Blog: Responsible Statecraft
On May 2, U.S. law enforcement indicted Rep. Henry Cuellar (D-Texas) on charges of taking at least $360,000 in bribes from companies controlled by the government of Azerbaijan. In exchange for money, Cuellar would attempt to shape the U.S. foreign policy towards Azerbaijan by spreading narratives favorable to that nation's interests through speeches and legislative measures.
While the challenge of undue foreign interference in U.S. politics is not new, the case of Azerbaijan highlights a particular vulnerability in U.S. foreign policy: Washington's fixation on inflexible alliances and enmities provides a fertile ground for foreign actors to exploit it to promote their own parochial agendas that have little to do with U.S. interests.
Azerbaijan has been an adept player on the Washington scene since the early 1990s when the country's abundant hydrocarbon riches boosted its claims to geostrategic relevance. As detailed in a Quincy Institute brief, since 2015 Azerbaijan spent over $7 million on lobbying efforts in Washington, according to the Foreign Agents Registration Act (FARA) records. And, as the indictment of Cuellar shows, that is likely only a tip of the iceberg: Azerbaijan has a long track record of illicit influence operations known as "caviar diplomacy" consisting of bribing politicians in the U.S. and Europe to promote its interests. In fact, in January 2024 the Parliamentary Assembly of the Council of Europe (PACE) voted to suspend Azerbaijan's membership due, in part, to those corrupt dealings.

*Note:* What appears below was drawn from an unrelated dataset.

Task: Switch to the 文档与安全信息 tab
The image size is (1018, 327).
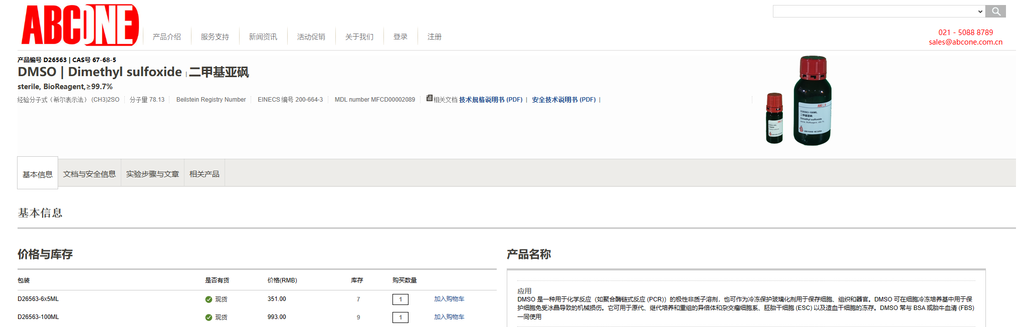Action: (x=89, y=174)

Azerbaijan's efforts have to be seen in the context of its decades-long conflict with Armenia over Nagorno-Karabakh — a historically Armenian-majority region but within the internationally recognized territory of Azerbaijan. To garner U.S. and EU support, Baku's lobbying machine, including PR firms, friendly politicians, pundits, and think tanks pitched the country as the West's geopolitical asset against Russia and Iran — Azerbaijan borders both. As a Washington insider, who requested not to be named due to the sensitivity of the matter, familiar with Cuellar's case and Baku's broader lobbying schemes put it, playing up Russian and Iranian threats is an old trick used by Baku to "attract attention on the Hill."
The text of Cueller's indictment confirms that analysis: the section on the congressman's dealings with Azerbaijan includes an exchange with the nation's then-ambassador to the U.S. Elin Suleymanov, in which the diplomat tried to pin blame for the flare-up of tensions with Armenia in July 2020 on Russia's alleged attempts to disrupt the "pipelines and transportation routes" in the region by using Armenia, its formal security treaty ally, against Azerbaijan. That version of events never withstood even cursory scrutiny. In fact, in hindsight, the flare-up in July looks merely like a rehearsal before a much larger, and ultimately successful, military effort Azerbaijan launched a few months later in September of 2020. Significantly, Russia failed to intervene on behalf of its ally Armenia. Yet the manipulative invocation of the Russian threat was enough to spur Cuellar and other Baku lobbyists in the West to action.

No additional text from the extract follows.